### PROVIDED RECORDS:
%%
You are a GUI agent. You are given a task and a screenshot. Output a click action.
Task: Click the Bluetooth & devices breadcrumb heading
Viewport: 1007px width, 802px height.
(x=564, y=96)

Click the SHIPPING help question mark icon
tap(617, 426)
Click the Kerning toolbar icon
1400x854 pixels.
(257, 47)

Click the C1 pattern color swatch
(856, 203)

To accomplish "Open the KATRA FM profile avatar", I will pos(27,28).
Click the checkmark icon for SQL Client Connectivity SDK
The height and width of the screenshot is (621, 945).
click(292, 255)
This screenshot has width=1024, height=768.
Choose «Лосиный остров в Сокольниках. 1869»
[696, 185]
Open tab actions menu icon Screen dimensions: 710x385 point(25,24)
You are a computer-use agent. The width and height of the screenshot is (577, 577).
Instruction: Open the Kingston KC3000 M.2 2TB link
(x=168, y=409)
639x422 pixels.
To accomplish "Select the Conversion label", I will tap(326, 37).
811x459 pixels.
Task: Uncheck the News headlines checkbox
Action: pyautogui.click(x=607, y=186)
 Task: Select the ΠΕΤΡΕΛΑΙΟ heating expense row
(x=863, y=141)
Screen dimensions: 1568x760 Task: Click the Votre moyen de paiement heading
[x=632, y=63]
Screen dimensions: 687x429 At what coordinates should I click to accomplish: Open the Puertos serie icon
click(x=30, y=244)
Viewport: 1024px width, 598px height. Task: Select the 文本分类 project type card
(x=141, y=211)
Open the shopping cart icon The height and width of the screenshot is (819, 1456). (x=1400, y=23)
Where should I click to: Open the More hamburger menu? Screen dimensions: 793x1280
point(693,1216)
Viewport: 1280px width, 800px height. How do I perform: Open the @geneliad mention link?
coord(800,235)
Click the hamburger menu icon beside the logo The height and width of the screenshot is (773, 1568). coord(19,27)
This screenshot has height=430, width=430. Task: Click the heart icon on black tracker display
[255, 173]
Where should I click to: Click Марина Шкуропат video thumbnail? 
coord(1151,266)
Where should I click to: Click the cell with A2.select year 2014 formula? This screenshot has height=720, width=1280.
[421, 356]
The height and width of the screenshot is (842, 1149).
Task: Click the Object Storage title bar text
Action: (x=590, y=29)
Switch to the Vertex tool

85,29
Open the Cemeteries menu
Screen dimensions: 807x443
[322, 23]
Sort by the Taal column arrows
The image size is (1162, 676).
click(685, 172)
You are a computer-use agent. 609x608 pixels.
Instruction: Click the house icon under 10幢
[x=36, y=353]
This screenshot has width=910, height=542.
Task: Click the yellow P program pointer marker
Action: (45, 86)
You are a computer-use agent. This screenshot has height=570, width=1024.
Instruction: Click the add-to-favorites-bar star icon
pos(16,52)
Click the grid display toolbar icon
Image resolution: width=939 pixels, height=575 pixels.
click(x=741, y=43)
%%
### WORK REQUEST:
Write down exactly every line of the material above up to and including the line containing "You are a computer-use agent. The".

### ANSWER SECTION:
You are a GUI agent. You are given a task and a screenshot. Output a click action.
Task: Click the Bluetooth & devices breadcrumb heading
Viewport: 1007px width, 802px height.
(x=564, y=96)

Click the SHIPPING help question mark icon
tap(617, 426)
Click the Kerning toolbar icon
1400x854 pixels.
(257, 47)

Click the C1 pattern color swatch
(856, 203)

To accomplish "Open the KATRA FM profile avatar", I will pos(27,28).
Click the checkmark icon for SQL Client Connectivity SDK
The height and width of the screenshot is (621, 945).
click(292, 255)
This screenshot has width=1024, height=768.
Choose «Лосиный остров в Сокольниках. 1869»
[696, 185]
Open tab actions menu icon Screen dimensions: 710x385 point(25,24)
You are a computer-use agent. The width and height of the screenshot is (577, 577).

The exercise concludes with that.